Die Anarchisten, rund um Hagbard Celine, stehen in einem ewigen Kampf gegen die Illuminaten, die insgeheim die Welt kontrollieren. Der Plan der Illuminaten, das „Eschaton zu immanentisieren“, zielt darauf hin, das Ende der Welt, bzw. ein neues Paradies auf Erden herbeizuführen.
Dafür soll bei einem gigantischen Rockkonzert in Ingoldstadt die Band „American Medical Association“ (AMA) ein Massenmenschenopfer durchführen um genügend Energie freizusetzen um einer kleinen Gruppe von Eingeweihten das ewige Leben zu verschaffen (darunter auch Adolf Hitler). Die Mitglieder der Rockband selbst sind vier der fünf Illuminati Primi. Das Opfer wird durch das Erscheinen der griechischen Göttin Eris verhindert und die vier Illuminati Primi sterben.

Während die Besatzung der Lief Erickson von einem gigantischen Einzeller (dem Leviathan) bedroht wird, stellt sich den Protagonisten die Frage, ob sie nicht alle Figuren in einem Roman sind. Diese metafiktionale Frage wird jedoch nicht weiter verfolgt, nachdem der Leviathan wieder ihre volle Aufmerksamkeit erfordert. Erst der Einsatz von FUCKUP (als Gesprächspartner für den Jahrtausend alten Einzeller) kann die Gefahr gebannt werden und Hagbard Celine eröffnet allen seine Rolle als fünfter Illuminatus Primus, um das Gleichgewicht zwischen Illuminaten und Discordiern zu wahren.

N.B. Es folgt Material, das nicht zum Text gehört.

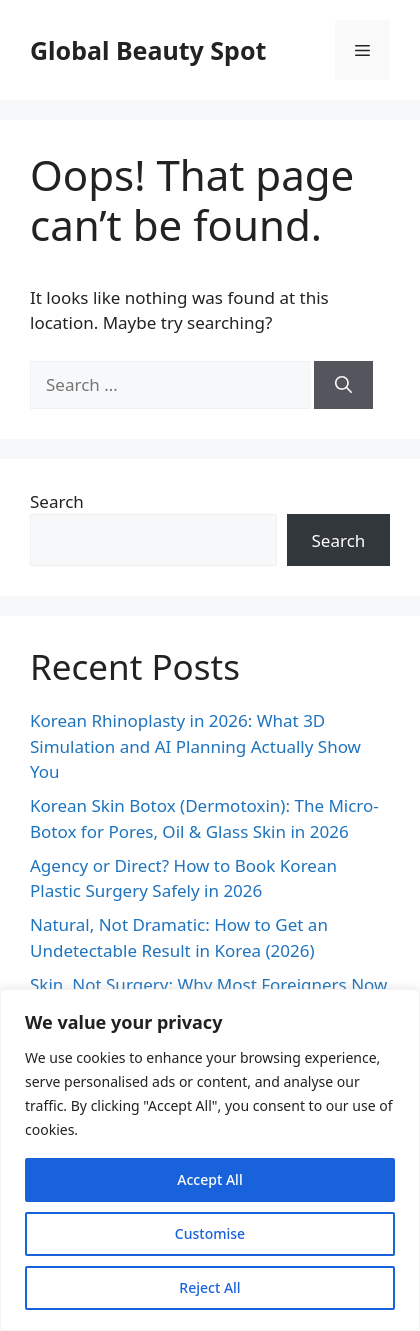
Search (57, 501)
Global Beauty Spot (148, 50)
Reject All (209, 1287)
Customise (210, 1233)
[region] (210, 1160)
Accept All (209, 1179)
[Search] (343, 385)
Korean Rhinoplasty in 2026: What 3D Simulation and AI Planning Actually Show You (195, 746)
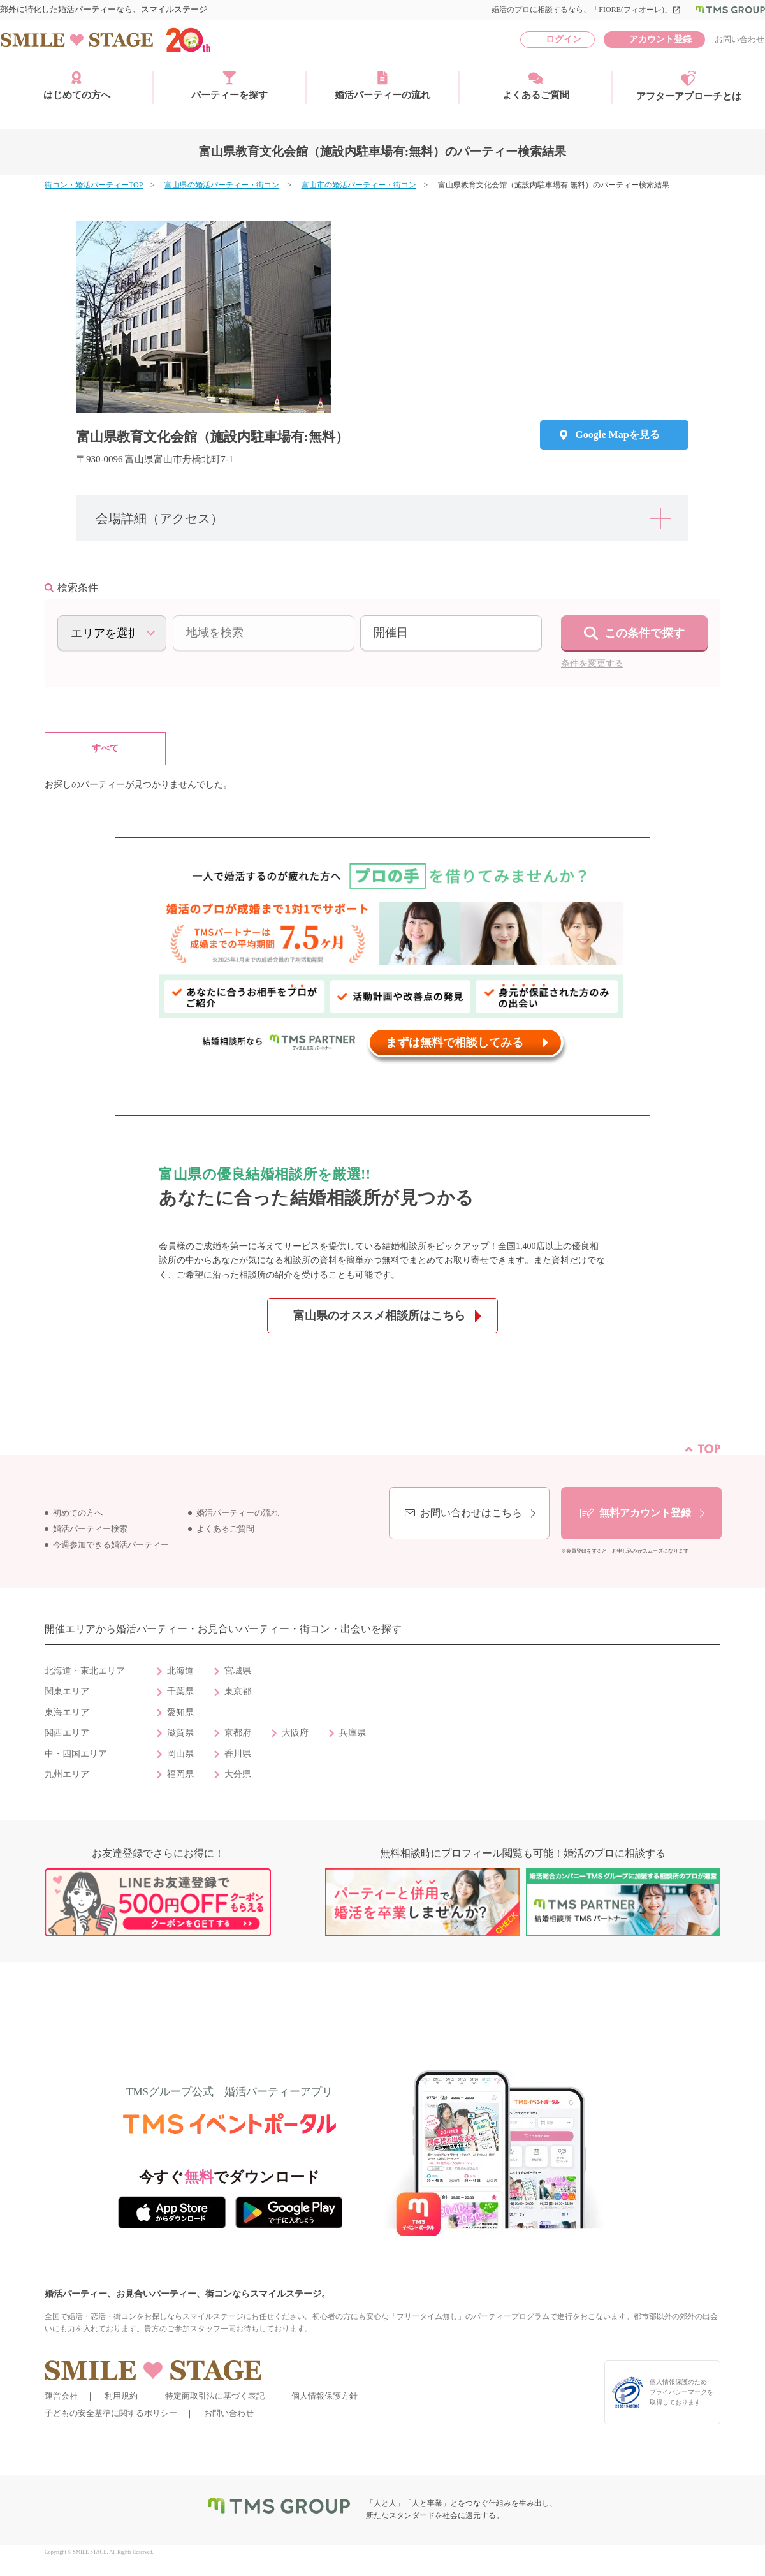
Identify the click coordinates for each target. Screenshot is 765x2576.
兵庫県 (352, 1733)
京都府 (237, 1733)
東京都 (237, 1691)
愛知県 (180, 1712)
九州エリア (67, 1774)
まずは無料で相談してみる (454, 1042)
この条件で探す (644, 633)
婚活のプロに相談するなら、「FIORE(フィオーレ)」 (586, 9)
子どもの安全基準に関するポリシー (111, 2413)
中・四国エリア (76, 1754)
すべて (105, 748)
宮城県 (237, 1671)
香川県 (237, 1754)
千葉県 (180, 1691)
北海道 (180, 1671)
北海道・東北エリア (85, 1671)
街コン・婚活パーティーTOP (94, 184)
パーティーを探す (229, 85)
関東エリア (67, 1691)
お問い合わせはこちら (471, 1512)
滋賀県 (180, 1733)
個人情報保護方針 (324, 2396)
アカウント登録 (660, 39)
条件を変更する (592, 663)
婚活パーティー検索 (90, 1529)
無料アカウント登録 (645, 1512)
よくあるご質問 (535, 85)
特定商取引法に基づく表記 (215, 2396)
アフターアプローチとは (688, 86)
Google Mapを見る (617, 434)
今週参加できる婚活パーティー (111, 1544)
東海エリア (67, 1712)
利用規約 (121, 2396)
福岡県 (180, 1774)
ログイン (563, 39)
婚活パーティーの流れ (382, 85)
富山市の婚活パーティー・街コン (359, 184)
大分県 (237, 1774)
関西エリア (67, 1733)
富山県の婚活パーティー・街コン (221, 184)
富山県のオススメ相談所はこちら (379, 1315)
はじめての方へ (76, 85)
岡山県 (180, 1754)
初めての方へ (78, 1513)
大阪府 (295, 1733)
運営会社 (61, 2396)
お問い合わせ (739, 39)
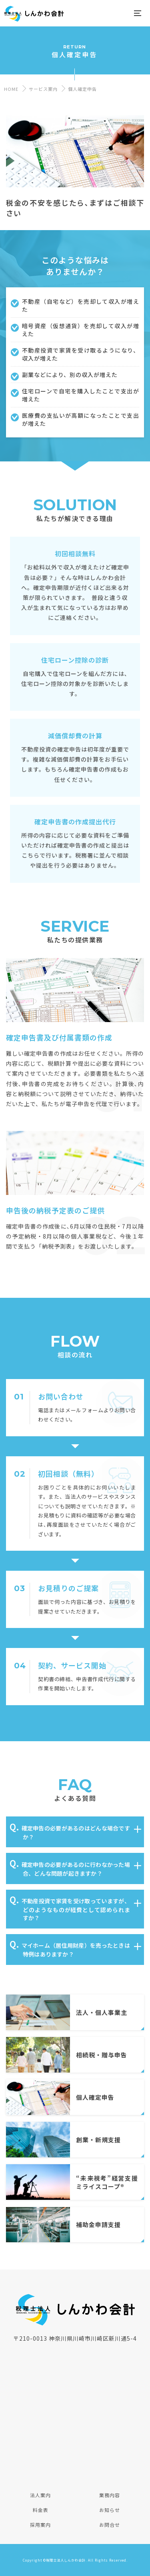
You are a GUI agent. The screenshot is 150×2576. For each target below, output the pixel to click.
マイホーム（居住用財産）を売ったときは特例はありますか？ (75, 1949)
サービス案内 (43, 89)
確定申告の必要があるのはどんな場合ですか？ (75, 1832)
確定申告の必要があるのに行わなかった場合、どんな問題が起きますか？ (75, 1868)
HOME (11, 89)
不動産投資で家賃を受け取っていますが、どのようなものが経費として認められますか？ (75, 1909)
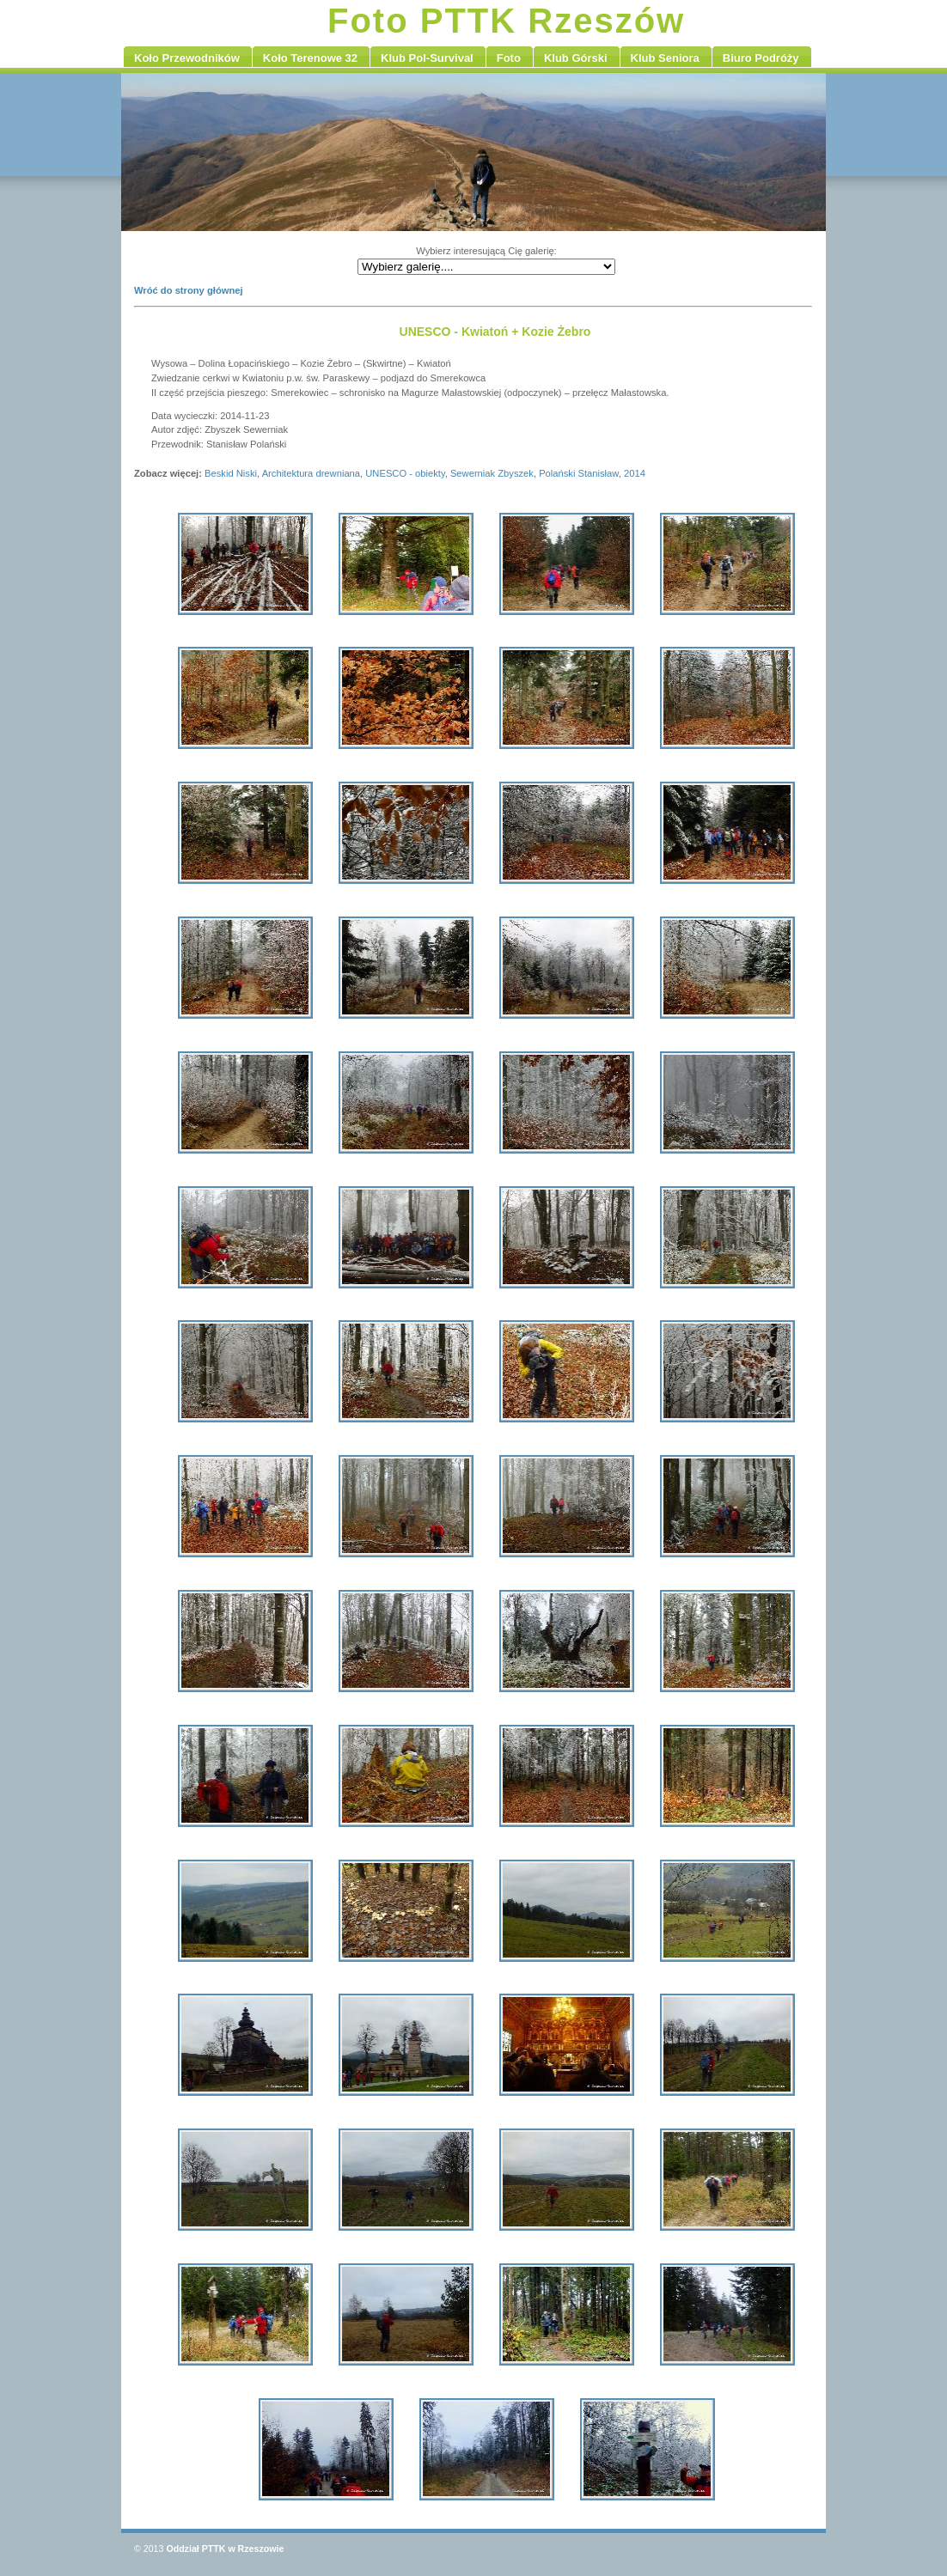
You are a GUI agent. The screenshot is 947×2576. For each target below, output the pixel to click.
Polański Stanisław (579, 473)
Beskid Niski (231, 473)
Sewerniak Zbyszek (492, 473)
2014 (634, 473)
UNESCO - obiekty (404, 473)
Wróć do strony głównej (188, 290)
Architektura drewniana (311, 473)
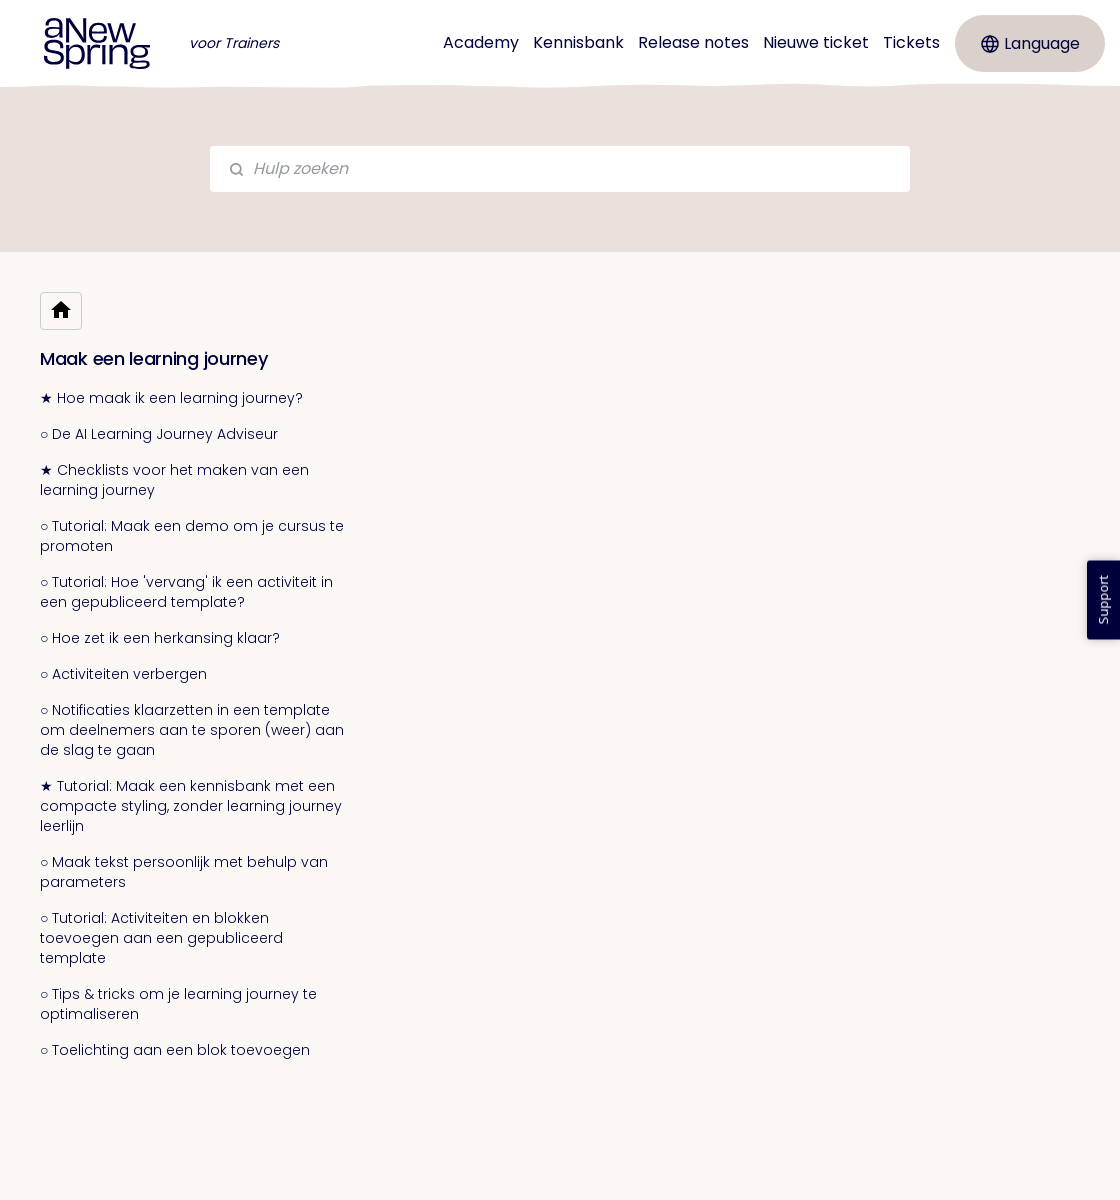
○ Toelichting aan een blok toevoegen (175, 1050)
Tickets (911, 42)
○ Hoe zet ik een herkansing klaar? (160, 638)
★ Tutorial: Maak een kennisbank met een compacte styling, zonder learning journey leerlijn (191, 806)
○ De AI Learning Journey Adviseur (159, 434)
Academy (481, 42)
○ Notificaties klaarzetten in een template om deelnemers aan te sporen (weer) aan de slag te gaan (192, 730)
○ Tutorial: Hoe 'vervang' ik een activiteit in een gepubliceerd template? (186, 592)
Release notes (693, 42)
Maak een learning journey (154, 358)
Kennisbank (578, 42)
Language (1030, 43)
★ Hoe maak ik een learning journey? (171, 398)
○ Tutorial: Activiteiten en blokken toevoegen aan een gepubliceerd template (161, 938)
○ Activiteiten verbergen (123, 674)
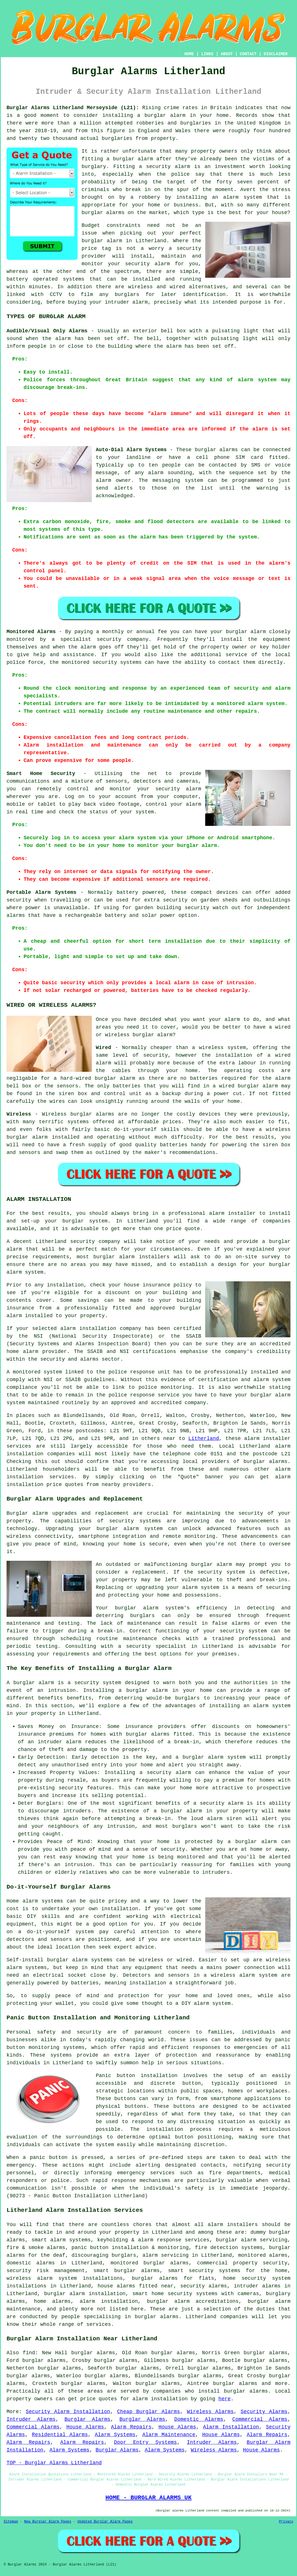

Sein wahres Ziel ist jedoch, als Mitglied eines noch geheimeren Geheimbundes, die Verbreitung der Idee, dass jeder die Freiheit hat, jederzeit zu tun, was er will.

Meinung:

„Intellektueller Höchstgenuss“

Mit diesen Worten würde ich diese Romanserien kurz umschreiben, wenn ich spontan danach gefragt werden würde. Kein anderer Roman, keine andere Serie (im SciFi Bereich) hat es mir bis jetzt so angetan: Verschwörungstheorien, ein Schreibstil, wie man (ich) ihn so noch nie gelesen hat (radikaler Wechsel der Zeiten, Perspektiven, Personen, zum Teil auch mitten in einem Satz), Sex, Drugs und Rock n‘ Roll, Metaphysik, Yog-Sothoth (H. P. Lovecraft), für Clark Kent reservierte Telefonzellen und Fnords. Und natürlich die omnipräsente Zahl 23.

Nachdem ich nun diese Bücher mit zarten 16 Jahren (+ -) gelesen habe, ist es immer wieder ein erfreuliches Ritual, alle 2 Jahre ca. die Story erneut zu erleben und in diese wahnwitzige und humoristische Achterbahn einzusteigen um seinen Geist neu programmieren zu lassen.